December 21st, 1975
Stanford stood alone in the empty plaza. An orange light flickered and bounced from the lenses of his glasses as fire engulfed the towering Christmas tree before him.
Embers fluttered in the black, snowless maw of the sky. Silent night went playing on softly over the plaza's loudspeakers. Stanford closed his eyes and focused on the sound, for a moment, before the fire's crackling roar and the approaching sirens drowned it away.
A moment of indecision tethered him in place by leaden feet and a tightening ribcage. He shifted the weight of an object in his left hand, running his fingertips over the course surface. He clenched his grip tighter.
He flung the thing into the fire and ran.
May 19th, 1975
Stanford's hands were clenched so tightly behind his back he couldn't feel them. His tie clamped around his neck like a noose, and he reached to loosen it, but somewhere along the way his hand got distracted and rubbed the sweaty nape of his neck instead. Sunlight from the early summer sun bore down on him from the large, clear windows adorning every side of the room.
"Miste... sorry, Doctor Pines... this has to be the most..."
The committee chairman removed his glasses, setting them down with a loud exhale.
Stanford Pines sat at a desk in the center of a wide room, a panel of seven committee members seated in front of him at a long, elevated table.

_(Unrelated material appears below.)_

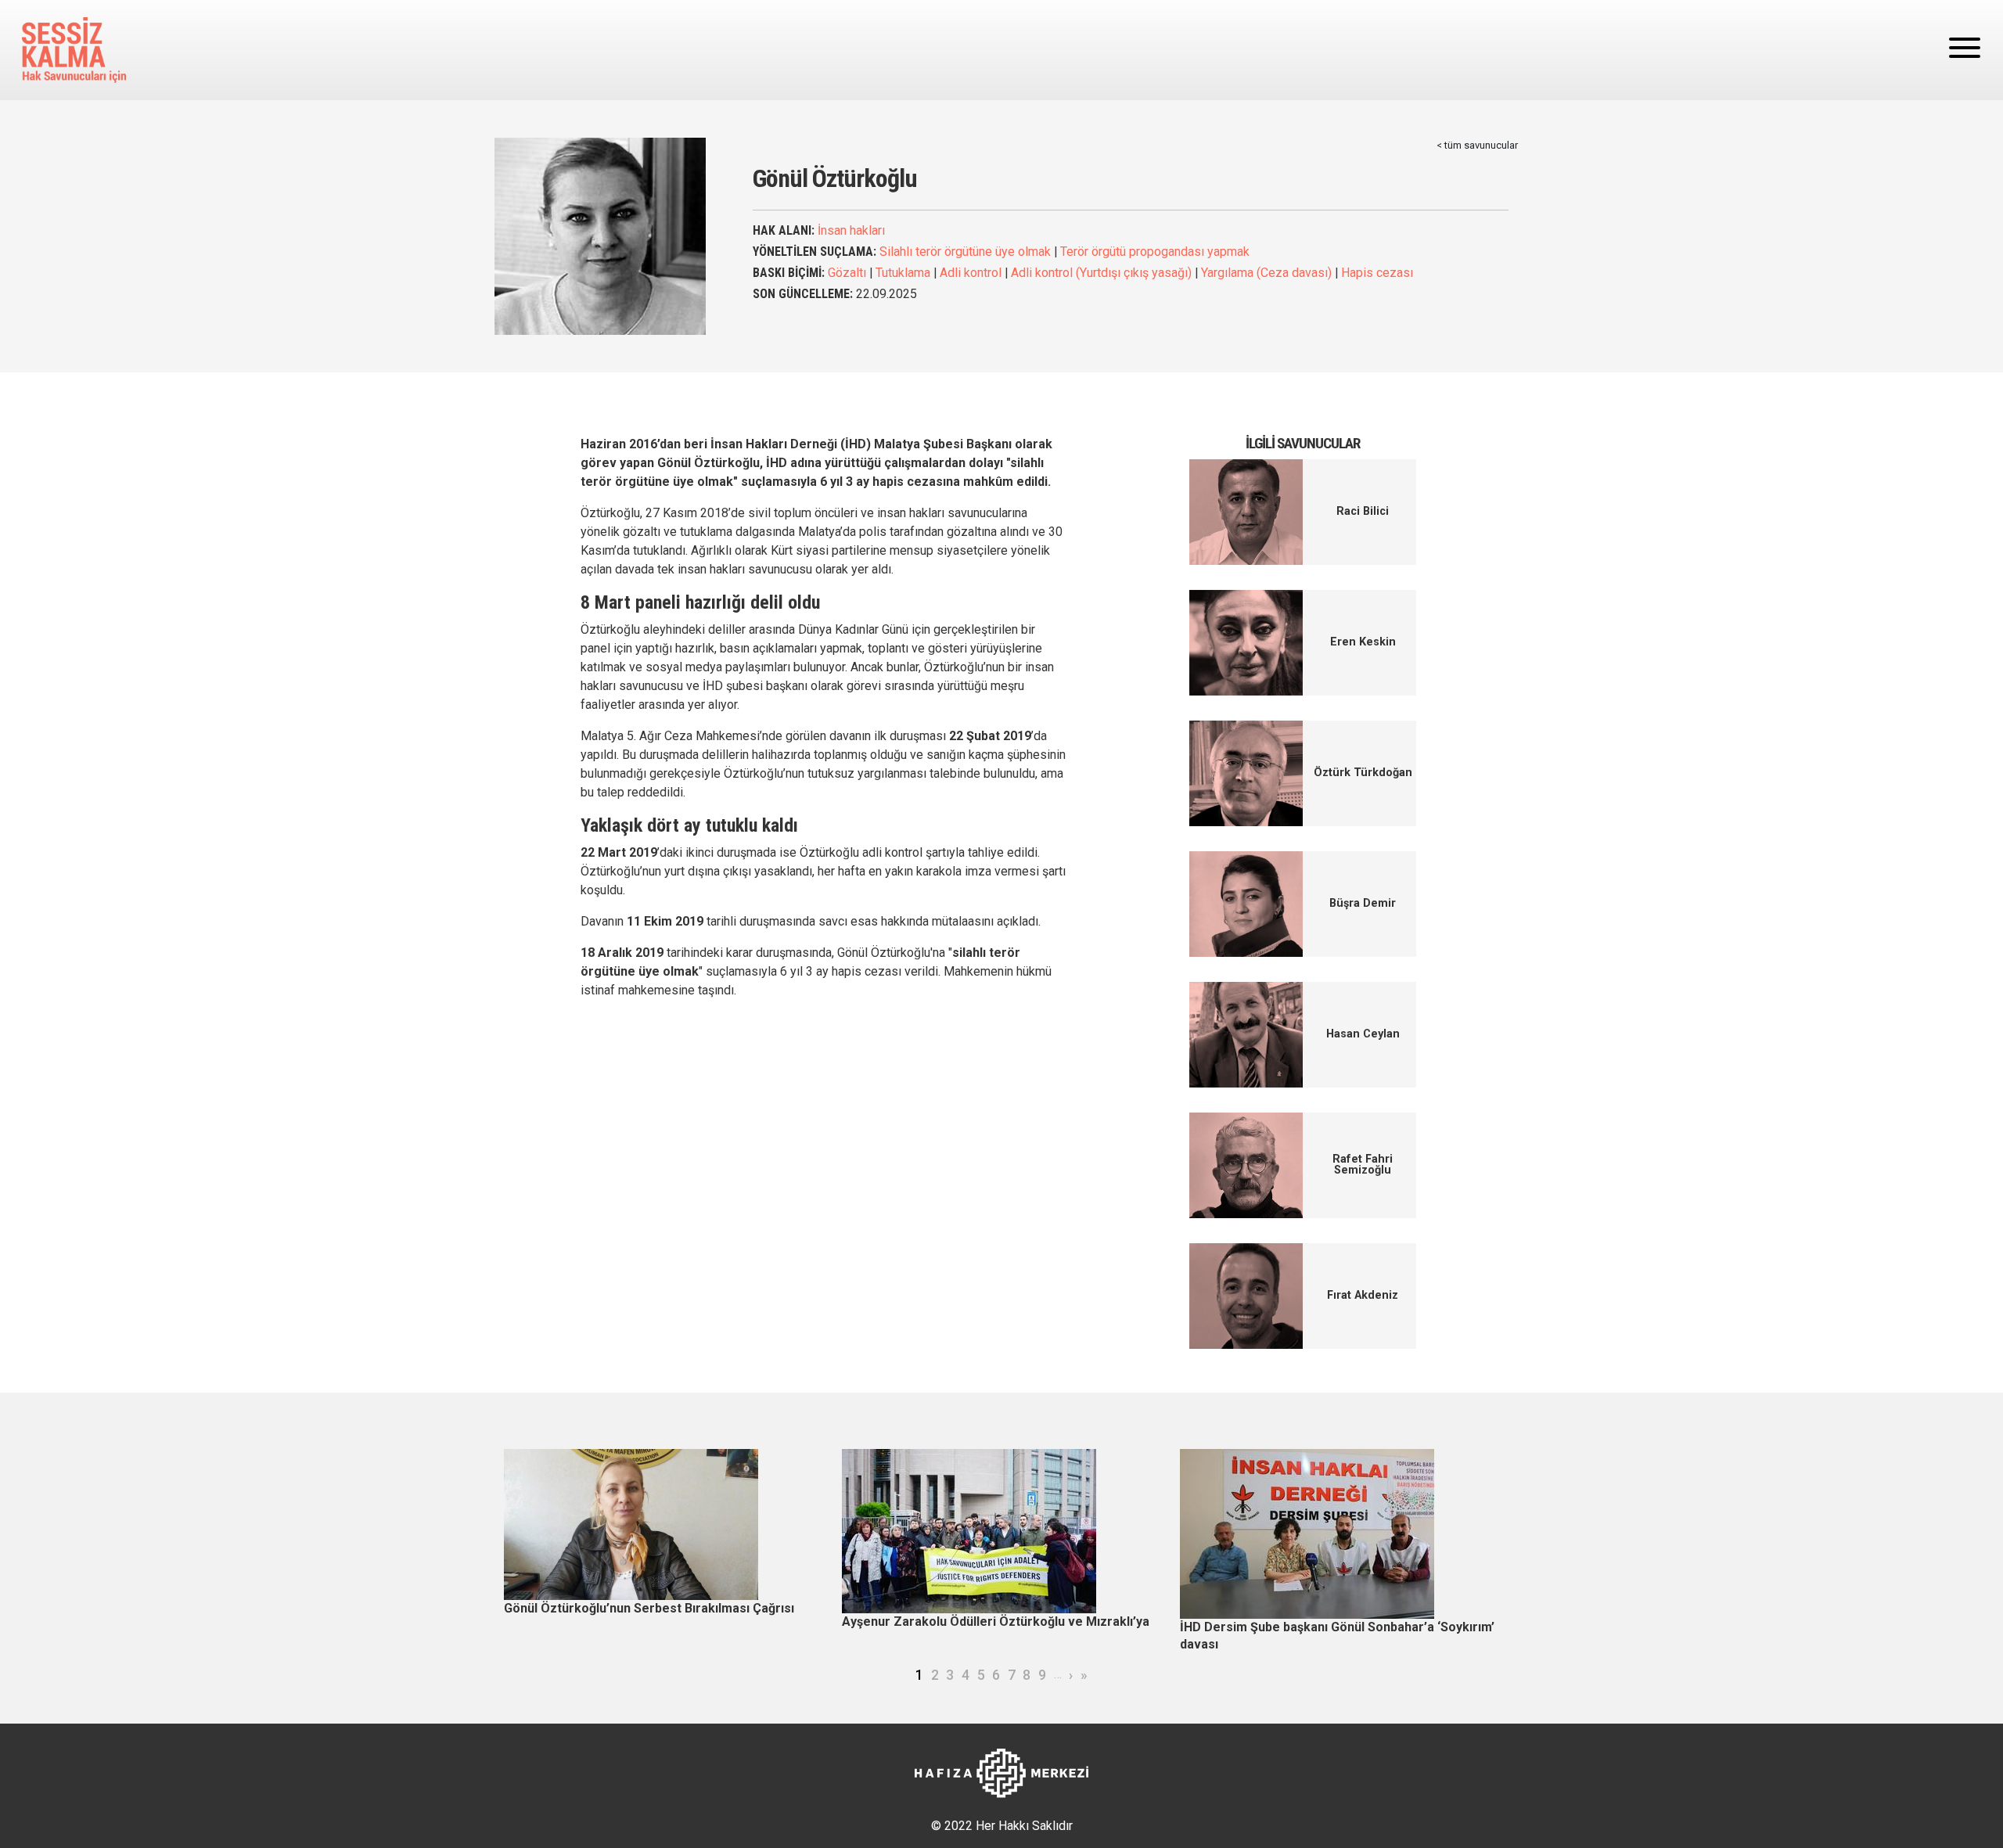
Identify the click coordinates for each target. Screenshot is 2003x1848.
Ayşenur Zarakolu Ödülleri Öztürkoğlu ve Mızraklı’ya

"You're a bright student, is what I mean to say," said the chairman, haltingly, "And you've studied so many fields already, you could pick any one of them to pursue, easy! But the paranormal? Of all things? We won't back this. We can't. It's... a joke."

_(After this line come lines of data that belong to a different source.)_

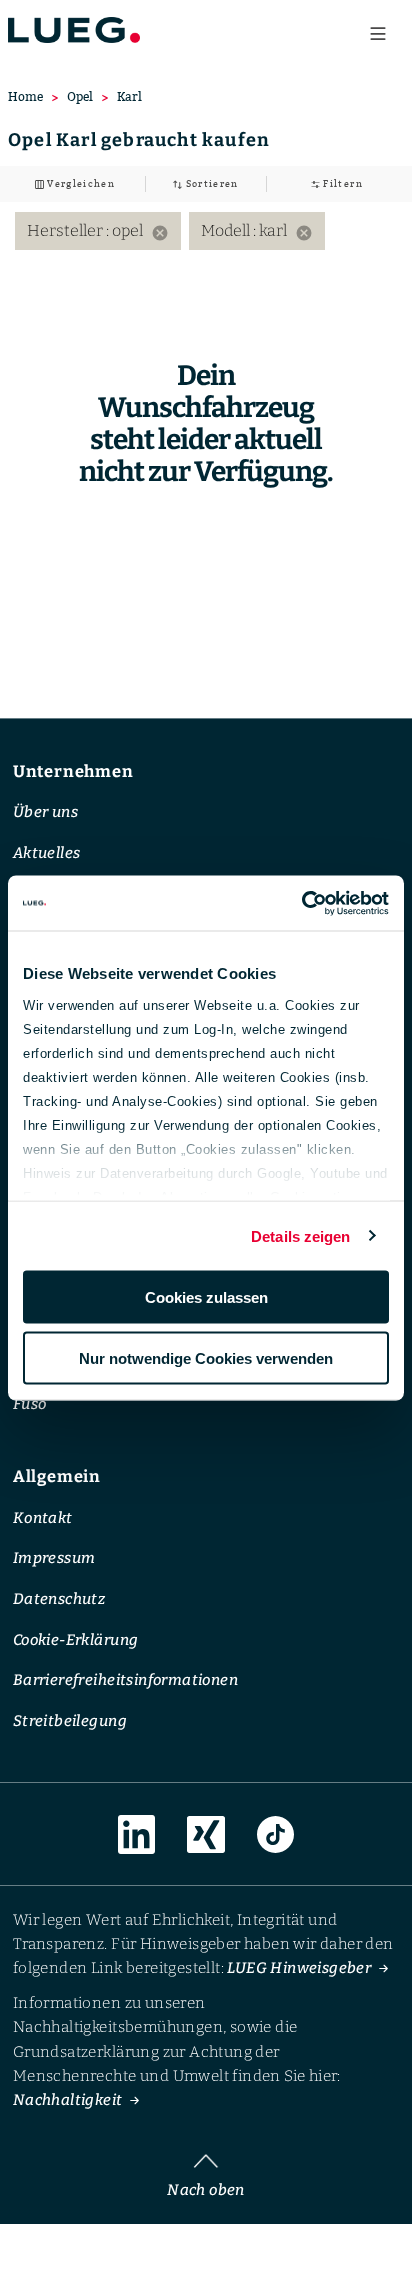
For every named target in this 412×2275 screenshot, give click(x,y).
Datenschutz (59, 1599)
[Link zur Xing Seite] (206, 1835)
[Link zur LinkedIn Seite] (137, 1835)
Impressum (54, 1558)
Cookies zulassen (206, 1297)
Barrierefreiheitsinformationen (125, 1680)
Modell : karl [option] (257, 231)
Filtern (341, 183)
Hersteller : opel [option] (98, 231)
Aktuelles (47, 853)
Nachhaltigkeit (68, 2101)
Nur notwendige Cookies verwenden (206, 1357)
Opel (80, 96)
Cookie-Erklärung (75, 1640)
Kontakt (43, 1518)
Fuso (30, 1404)
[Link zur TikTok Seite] (276, 1835)
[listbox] (206, 231)
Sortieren (210, 183)
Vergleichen (79, 183)
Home (25, 96)
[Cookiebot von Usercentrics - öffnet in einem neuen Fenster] (301, 903)
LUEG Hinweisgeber (299, 1969)
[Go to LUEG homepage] (74, 29)
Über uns (45, 812)
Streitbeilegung (70, 1721)
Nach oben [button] (206, 2190)
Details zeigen (300, 1235)
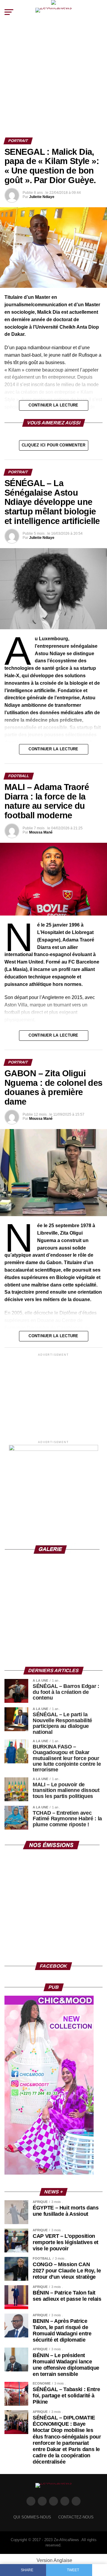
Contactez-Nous (76, 2517)
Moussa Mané (41, 832)
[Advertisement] (53, 80)
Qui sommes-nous (32, 2517)
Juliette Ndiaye (41, 197)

Stanford felt the words slam into him chest-first. His face, which had been flushed red moments before, went cold and pale. His mind whirred and scrambled in a panicked flurry. He searched every set of eyes, looked at hands, looked at papers, and last, looked at the door, before glancing back to the committee.
"Thank you for your time," said the chairman, "Now if you'll excuse us-"
"Wait!" Stanford blurted out, "That uh…. I mean, that wasn't what I wrote. I left the real thesis at home. Heh. You thought that was mine? Of course not! Why would it be?"
"It has your name on it."
"Oh, no, it's..uh...That was a novel. I'm proofreading. For a friend. Bfandor Bines. Bad handwriting, common mistake!" He snatched it off the chairman's table, scattering dozens of papers across the room and struggling to roll up what he could and cram it into a pocket.
He stood straight and cleared his throat, hands drawing back behind him as a few remaining sheets drifted to the ground.
"What if I told you," he said, "That rocks... are really cool?"